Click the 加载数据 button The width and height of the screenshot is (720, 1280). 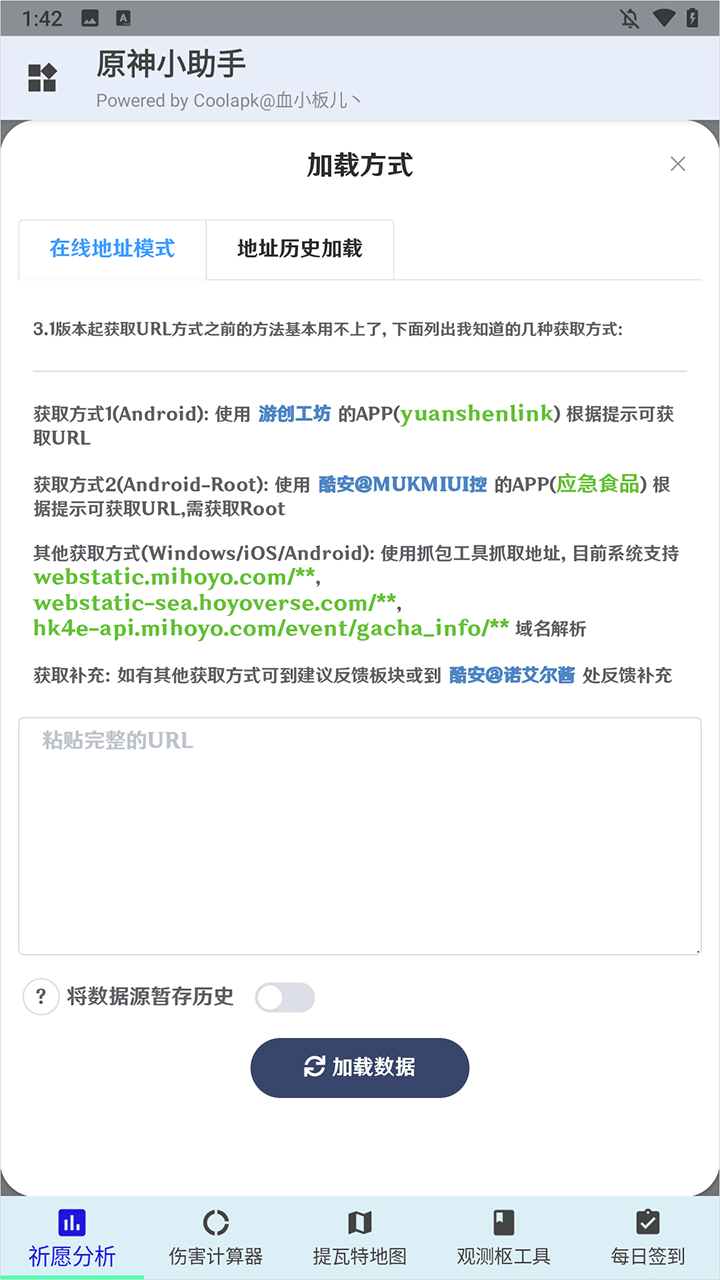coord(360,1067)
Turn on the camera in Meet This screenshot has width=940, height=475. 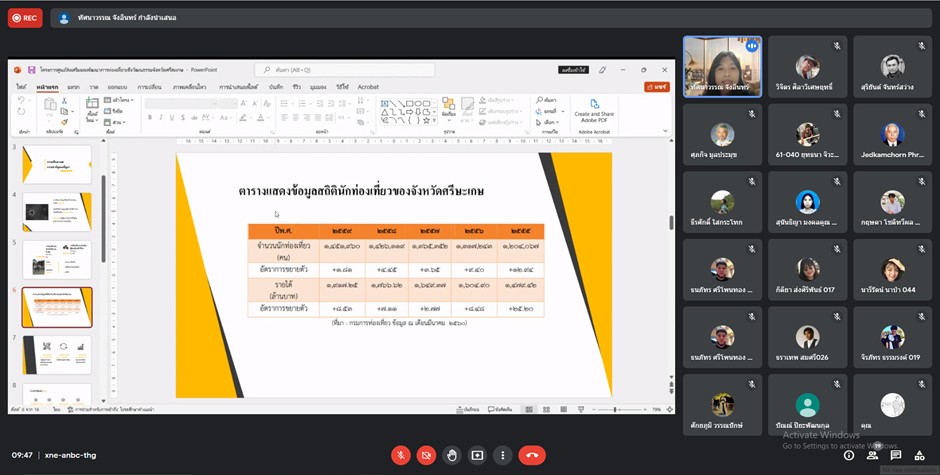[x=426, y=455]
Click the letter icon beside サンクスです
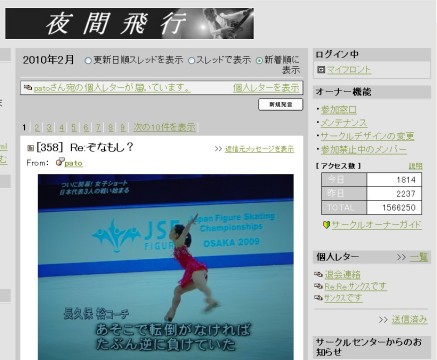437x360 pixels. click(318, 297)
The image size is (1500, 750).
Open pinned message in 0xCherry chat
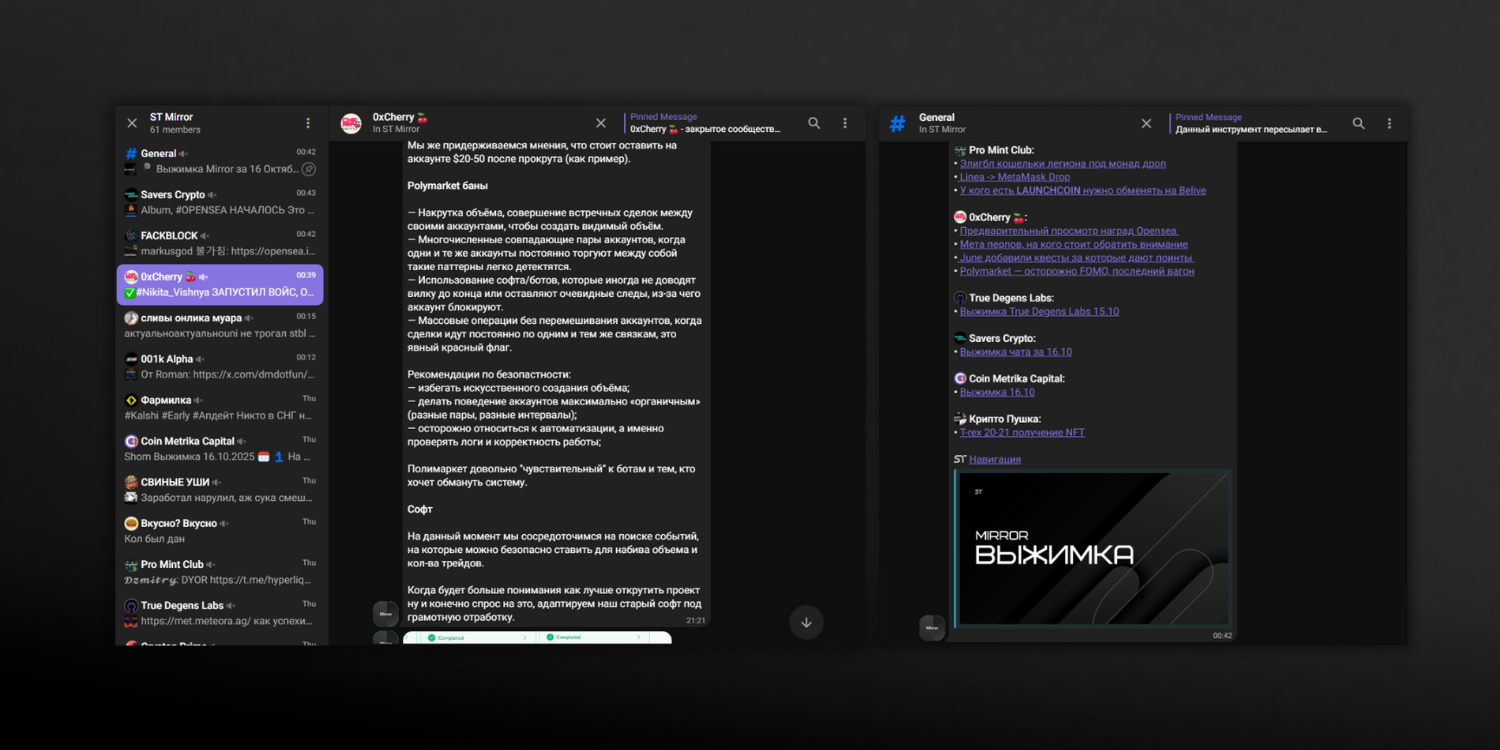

* **Problem**
Quote exactly the lines from the one that contains "The image size is (1500, 750)." through the end of the listing above, both ends included, leaving out the pictures.

* **Output of the task**
The image size is (1500, 750).
Open pinned message in 0xCherry chat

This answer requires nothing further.